> Directions for this task: Among the lines below, keep only those from the one containing "Task: Expand the 文档 dropdown menu" through the one containing "Given: Select the url编码解码 program", and reproduce them exactly.
>>>>
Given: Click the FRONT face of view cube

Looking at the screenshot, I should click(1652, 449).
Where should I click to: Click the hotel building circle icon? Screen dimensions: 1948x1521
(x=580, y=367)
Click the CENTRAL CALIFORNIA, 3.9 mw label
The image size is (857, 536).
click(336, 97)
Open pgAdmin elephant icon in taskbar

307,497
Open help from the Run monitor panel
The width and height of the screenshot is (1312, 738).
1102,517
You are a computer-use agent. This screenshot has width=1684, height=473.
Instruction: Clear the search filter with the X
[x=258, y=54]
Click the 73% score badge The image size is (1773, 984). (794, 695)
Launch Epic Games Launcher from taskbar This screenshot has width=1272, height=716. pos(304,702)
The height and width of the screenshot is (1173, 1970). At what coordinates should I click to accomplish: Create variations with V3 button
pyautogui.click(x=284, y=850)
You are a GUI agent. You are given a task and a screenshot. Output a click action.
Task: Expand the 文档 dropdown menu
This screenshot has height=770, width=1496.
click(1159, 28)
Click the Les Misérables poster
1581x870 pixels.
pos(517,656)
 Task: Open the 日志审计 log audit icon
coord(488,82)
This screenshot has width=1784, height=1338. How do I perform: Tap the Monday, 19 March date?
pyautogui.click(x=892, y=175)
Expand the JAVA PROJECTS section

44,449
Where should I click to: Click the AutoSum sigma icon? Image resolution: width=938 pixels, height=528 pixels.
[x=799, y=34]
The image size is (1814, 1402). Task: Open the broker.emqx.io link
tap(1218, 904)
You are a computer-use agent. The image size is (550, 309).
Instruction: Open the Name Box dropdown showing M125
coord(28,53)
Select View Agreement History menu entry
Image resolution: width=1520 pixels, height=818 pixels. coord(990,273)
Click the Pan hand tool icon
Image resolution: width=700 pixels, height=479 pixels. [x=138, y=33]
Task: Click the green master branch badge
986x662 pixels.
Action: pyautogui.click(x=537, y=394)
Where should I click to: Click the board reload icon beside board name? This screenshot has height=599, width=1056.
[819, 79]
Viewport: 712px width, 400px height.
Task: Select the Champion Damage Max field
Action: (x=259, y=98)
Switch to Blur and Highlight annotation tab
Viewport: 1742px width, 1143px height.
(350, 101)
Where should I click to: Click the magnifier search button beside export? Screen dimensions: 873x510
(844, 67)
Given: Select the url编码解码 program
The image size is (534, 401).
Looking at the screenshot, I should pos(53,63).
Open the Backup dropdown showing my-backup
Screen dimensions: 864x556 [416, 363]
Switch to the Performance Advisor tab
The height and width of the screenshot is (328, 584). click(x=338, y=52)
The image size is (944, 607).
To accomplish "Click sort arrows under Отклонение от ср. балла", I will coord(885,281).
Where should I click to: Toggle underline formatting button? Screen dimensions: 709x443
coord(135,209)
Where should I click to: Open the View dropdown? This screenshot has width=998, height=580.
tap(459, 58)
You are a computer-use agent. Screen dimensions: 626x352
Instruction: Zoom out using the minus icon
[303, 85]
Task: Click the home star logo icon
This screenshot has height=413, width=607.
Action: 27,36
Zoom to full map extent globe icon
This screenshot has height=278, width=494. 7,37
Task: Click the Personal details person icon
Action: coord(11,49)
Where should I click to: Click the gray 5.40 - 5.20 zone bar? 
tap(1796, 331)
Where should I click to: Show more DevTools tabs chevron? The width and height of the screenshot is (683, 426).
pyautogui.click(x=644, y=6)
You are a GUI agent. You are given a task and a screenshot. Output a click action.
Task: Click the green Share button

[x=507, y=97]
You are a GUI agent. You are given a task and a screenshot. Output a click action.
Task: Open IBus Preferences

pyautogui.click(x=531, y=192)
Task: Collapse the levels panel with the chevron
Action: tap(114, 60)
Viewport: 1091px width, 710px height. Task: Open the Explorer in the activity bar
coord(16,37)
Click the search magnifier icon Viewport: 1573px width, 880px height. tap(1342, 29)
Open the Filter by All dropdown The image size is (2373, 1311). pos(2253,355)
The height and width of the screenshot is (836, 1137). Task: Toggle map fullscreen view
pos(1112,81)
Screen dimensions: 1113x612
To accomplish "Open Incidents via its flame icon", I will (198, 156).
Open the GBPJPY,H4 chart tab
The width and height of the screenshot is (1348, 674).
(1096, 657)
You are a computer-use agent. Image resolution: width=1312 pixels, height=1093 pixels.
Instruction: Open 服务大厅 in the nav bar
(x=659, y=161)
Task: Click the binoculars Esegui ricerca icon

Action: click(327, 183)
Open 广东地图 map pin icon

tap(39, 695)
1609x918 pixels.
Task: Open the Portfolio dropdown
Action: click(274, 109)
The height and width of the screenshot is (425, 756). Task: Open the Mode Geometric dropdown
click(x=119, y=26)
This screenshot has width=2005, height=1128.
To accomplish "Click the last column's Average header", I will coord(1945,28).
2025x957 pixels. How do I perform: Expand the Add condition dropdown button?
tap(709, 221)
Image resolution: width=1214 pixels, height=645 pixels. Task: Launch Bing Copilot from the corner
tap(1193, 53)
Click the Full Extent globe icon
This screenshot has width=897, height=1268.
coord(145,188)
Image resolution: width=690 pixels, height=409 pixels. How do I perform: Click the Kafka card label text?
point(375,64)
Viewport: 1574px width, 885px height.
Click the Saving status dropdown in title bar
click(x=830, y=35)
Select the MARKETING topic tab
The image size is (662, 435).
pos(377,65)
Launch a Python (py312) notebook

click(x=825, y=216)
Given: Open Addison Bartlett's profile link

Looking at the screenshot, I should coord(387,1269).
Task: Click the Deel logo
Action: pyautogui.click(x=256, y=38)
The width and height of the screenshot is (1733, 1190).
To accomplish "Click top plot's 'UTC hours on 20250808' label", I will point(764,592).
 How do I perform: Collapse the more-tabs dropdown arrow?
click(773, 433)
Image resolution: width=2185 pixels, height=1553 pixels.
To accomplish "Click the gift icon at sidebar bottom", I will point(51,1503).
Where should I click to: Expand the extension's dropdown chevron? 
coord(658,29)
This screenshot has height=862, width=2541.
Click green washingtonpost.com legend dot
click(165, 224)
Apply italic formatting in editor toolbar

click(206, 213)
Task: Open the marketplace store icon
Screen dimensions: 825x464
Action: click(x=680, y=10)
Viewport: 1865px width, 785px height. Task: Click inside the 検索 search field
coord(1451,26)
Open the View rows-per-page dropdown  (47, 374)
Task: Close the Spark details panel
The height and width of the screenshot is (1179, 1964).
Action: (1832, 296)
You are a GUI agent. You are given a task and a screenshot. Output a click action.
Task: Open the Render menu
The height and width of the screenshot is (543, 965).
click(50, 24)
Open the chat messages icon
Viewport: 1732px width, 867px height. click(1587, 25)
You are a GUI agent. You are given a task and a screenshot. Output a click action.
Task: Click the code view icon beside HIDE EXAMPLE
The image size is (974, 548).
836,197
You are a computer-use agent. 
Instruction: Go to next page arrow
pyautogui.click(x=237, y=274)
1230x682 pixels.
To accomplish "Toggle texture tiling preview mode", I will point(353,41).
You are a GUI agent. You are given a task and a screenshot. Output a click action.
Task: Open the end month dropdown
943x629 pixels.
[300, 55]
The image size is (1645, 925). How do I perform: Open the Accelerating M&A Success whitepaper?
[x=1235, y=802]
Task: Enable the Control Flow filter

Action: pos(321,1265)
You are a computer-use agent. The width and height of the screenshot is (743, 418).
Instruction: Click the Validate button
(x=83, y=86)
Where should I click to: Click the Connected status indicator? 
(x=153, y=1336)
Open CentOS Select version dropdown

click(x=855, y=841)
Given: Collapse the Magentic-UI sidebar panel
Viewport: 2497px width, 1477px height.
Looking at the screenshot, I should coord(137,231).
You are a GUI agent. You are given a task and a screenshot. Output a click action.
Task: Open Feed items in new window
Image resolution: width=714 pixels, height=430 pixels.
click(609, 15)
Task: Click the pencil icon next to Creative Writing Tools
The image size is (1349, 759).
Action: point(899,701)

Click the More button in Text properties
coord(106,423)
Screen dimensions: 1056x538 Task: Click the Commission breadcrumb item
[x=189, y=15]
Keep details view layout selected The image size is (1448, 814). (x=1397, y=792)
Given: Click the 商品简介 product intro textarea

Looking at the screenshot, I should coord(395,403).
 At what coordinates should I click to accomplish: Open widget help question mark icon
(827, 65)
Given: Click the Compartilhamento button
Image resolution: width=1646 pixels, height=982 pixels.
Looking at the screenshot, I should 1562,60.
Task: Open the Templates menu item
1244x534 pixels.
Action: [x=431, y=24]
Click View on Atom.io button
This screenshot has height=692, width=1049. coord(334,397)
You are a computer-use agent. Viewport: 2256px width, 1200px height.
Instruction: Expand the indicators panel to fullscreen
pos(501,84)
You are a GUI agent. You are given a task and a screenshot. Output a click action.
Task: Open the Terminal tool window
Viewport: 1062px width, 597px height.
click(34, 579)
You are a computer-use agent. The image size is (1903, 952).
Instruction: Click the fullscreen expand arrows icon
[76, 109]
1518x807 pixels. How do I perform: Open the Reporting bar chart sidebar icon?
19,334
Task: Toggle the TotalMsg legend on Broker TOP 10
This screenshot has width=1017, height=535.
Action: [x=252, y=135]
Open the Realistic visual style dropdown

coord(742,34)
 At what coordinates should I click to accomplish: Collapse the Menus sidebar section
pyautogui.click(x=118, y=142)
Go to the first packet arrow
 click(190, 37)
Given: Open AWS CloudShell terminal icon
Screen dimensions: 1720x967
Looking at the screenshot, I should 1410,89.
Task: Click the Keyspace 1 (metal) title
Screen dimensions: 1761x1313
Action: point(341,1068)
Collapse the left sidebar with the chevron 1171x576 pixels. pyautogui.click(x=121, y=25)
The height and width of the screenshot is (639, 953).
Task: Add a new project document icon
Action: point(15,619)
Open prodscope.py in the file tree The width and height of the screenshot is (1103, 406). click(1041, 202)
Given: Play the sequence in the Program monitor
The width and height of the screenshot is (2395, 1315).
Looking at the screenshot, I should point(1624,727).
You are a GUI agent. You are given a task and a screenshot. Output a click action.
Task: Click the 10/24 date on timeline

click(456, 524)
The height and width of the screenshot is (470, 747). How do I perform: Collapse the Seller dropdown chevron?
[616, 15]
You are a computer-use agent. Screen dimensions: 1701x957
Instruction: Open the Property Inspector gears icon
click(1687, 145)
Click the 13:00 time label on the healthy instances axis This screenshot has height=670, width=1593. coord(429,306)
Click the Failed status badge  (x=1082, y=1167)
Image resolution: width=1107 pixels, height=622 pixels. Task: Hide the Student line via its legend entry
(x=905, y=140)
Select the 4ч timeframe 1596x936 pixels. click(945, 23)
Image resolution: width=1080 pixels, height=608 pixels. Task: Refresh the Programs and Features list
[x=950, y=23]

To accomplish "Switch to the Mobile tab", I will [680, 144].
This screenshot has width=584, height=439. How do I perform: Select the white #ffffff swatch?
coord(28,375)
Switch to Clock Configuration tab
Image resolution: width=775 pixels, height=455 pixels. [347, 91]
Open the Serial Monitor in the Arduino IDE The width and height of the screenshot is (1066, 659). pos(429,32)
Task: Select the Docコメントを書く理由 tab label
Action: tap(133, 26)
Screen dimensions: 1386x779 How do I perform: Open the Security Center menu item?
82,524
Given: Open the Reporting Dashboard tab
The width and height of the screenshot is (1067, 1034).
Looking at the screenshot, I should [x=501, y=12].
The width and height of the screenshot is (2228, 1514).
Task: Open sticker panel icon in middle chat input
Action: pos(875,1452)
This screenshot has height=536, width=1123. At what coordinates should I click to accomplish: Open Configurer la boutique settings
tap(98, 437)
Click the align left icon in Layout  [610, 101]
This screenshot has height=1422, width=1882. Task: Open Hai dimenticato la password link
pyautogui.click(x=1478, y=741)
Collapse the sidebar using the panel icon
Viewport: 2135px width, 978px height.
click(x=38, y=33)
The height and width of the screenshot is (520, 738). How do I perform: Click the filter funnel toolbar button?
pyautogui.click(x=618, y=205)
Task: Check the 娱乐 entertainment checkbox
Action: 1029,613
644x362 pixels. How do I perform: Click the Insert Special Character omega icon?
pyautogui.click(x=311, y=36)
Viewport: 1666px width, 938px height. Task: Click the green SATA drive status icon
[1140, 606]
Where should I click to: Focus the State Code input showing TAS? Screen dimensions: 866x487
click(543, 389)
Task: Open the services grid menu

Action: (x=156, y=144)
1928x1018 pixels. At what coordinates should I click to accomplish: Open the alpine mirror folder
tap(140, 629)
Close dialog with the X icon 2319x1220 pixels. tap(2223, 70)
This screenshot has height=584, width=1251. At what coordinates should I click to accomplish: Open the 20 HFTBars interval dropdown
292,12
<<<<
> Exercise output:
Task: Expand the 文档 dropdown menu
This screenshot has height=770, width=1496.
click(1159, 28)
Click the Les Misérables poster
1581x870 pixels.
pos(517,656)
 Task: Open the 日志审计 log audit icon
coord(488,82)
This screenshot has width=1784, height=1338. How do I perform: Tap the Monday, 19 March date?
pyautogui.click(x=892, y=175)
Expand the JAVA PROJECTS section

44,449
Where should I click to: Click the AutoSum sigma icon? Image resolution: width=938 pixels, height=528 pixels.
[x=799, y=34]
The image size is (1814, 1402). Task: Open the broker.emqx.io link
tap(1218, 904)
You are a computer-use agent. The image size is (550, 309).
Instruction: Open the Name Box dropdown showing M125
coord(28,53)
Select View Agreement History menu entry
Image resolution: width=1520 pixels, height=818 pixels. coord(990,273)
Click the Pan hand tool icon
Image resolution: width=700 pixels, height=479 pixels. [x=138, y=33]
Task: Click the green master branch badge
986x662 pixels.
Action: pyautogui.click(x=537, y=394)
Where should I click to: Click the board reload icon beside board name? This screenshot has height=599, width=1056.
[819, 79]
Viewport: 712px width, 400px height.
Task: Select the Champion Damage Max field
Action: (x=259, y=98)
Switch to Blur and Highlight annotation tab
Viewport: 1742px width, 1143px height.
(350, 101)
Where should I click to: Click the magnifier search button beside export? Screen dimensions: 873x510
(844, 67)
Given: Select the url编码解码 program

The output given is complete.